Renewed fighting in Nagorno-Karabakh threatens US-backed truce

ARIS MESSINIS / AFP

Armenia and Azerbaijan accused each other on Monday of violating a new US-brokered ceasefire in Nagorno-Karabakh.

Azeri President Ilham Aliyev said in a televised address that he wanted to resolve the conflict "by political and military means" and reiterated a demand that ethnic Armenian forces must agree to leave the region for fighting to stop.

Armenian Prime Minister Nikol Pashinyan wrote earlier on his Facebook page that the Armenian side "continued to adhere to the ceasefire".

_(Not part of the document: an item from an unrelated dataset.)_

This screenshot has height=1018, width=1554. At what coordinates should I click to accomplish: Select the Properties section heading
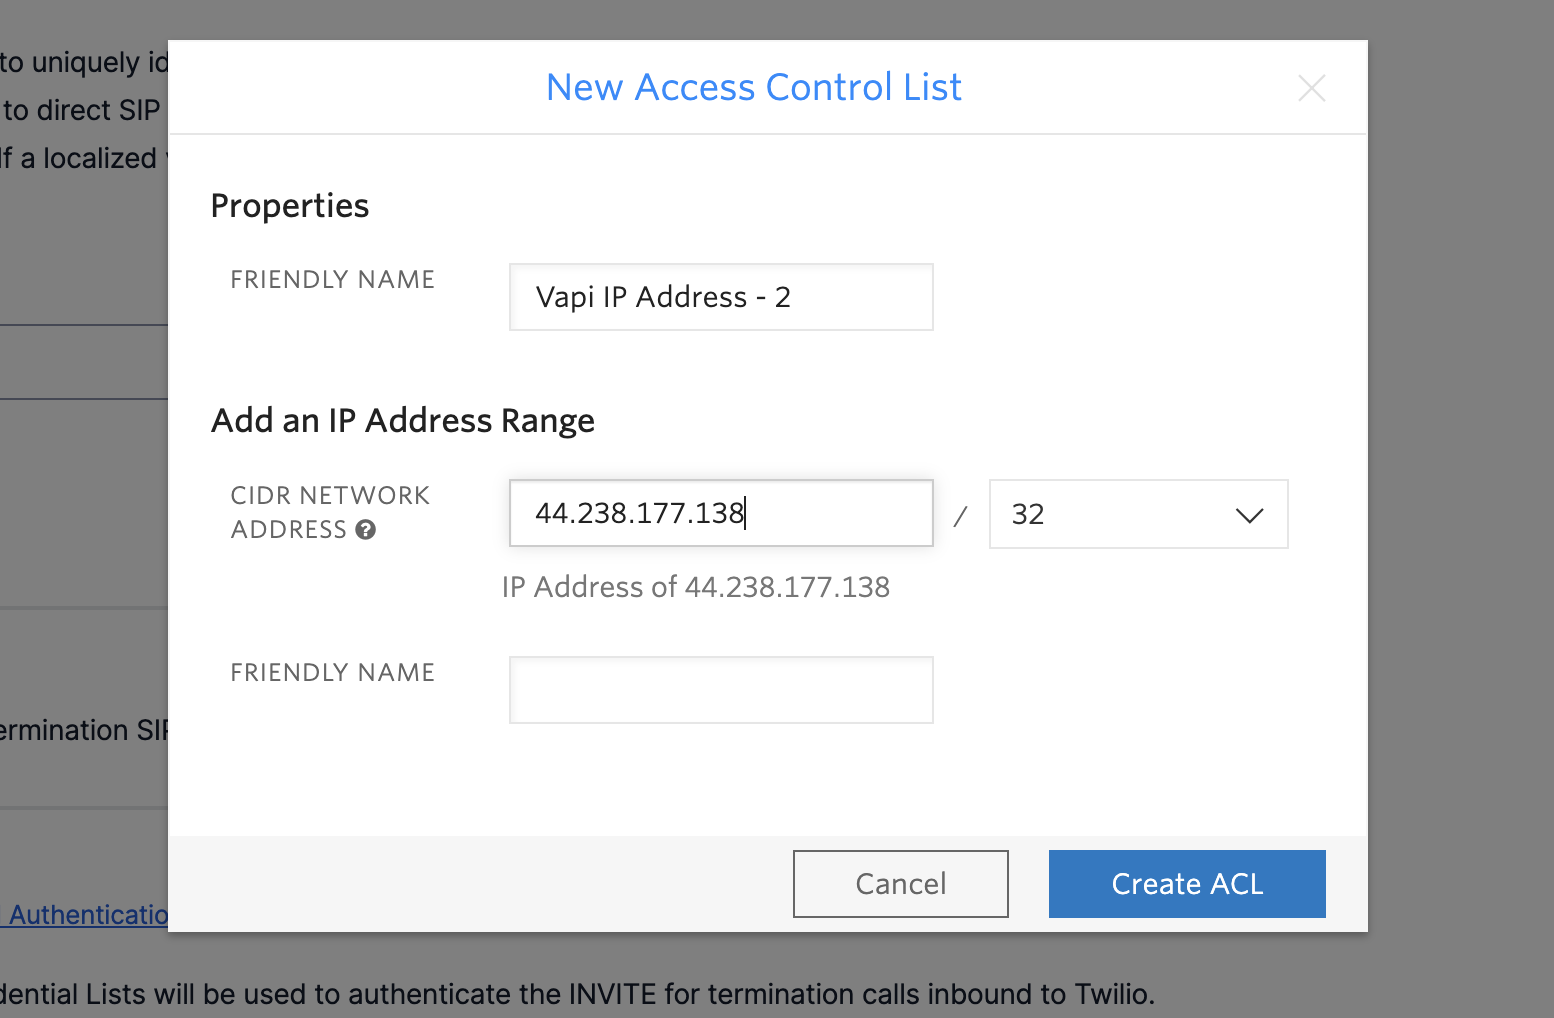pos(289,206)
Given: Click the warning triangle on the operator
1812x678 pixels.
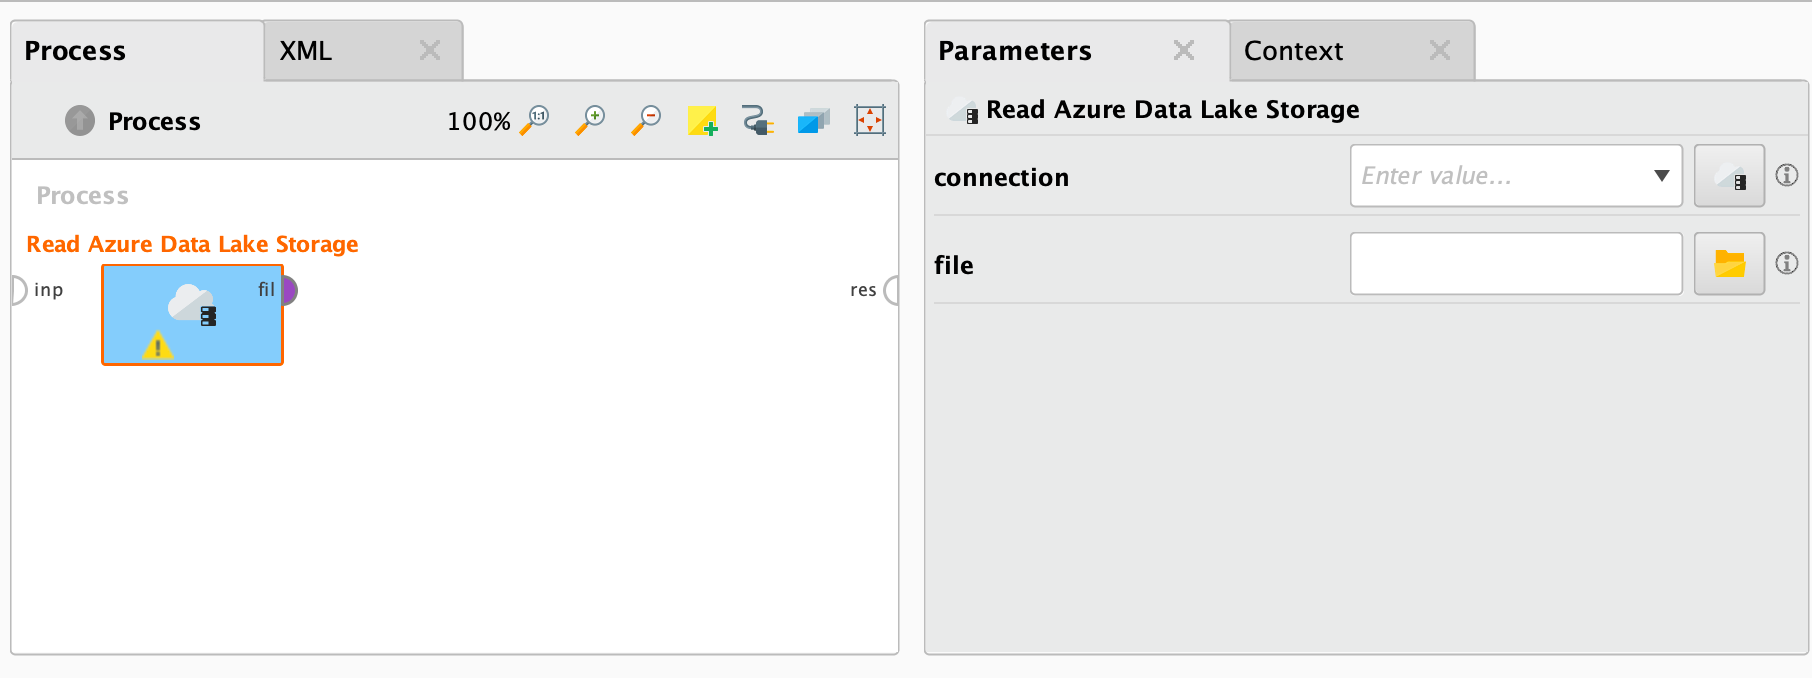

The latest fighting in Nagorno-Karabakh, a mountainous part of Azerbaijan populated and controlled by ethnic Armenians, erupted on September 27 and is the worst in the South Caucasus since the 1990s. Hundreds have been killed and two Russian-brokered ceasefires have failed to hold.

World powers want to prevent a wider war that might draw in Turkey, which has voiced strong support for Azerbaijan, and Russia, which has a defence pact with Armenia. The conflict has also strained relations between Ankara and its NATO allies.

A third ceasefire since October 10 was agreed on Sunday after separate talks in Washington between US Secretary of State Mike Pompeo and the foreign ministers of Armenia and Azerbaijan. 

Within minutes of its coming into force at 8:00 am local time (0400 GMT), Azerbaijan's defence ministry said in a statement that Armenian forces had shelled villages in the Terter and Lachin regions, located at opposite ends of the conflict zone.

Authorities in Nagorno-Karabakh denied this: the defence ministry said Azeri forces fired missiles on Armenian positions on the northeastern side on the line of contact and the foreign ministry said Azeri warplanes had violated the ceasefire.

Armenia's defence ministry said in a statement that the Azeri side violated the truce at around 9:10 am local time.

Pompeo has since left Washington, landing on Monday in India on the first leg of a five-day Asian trip.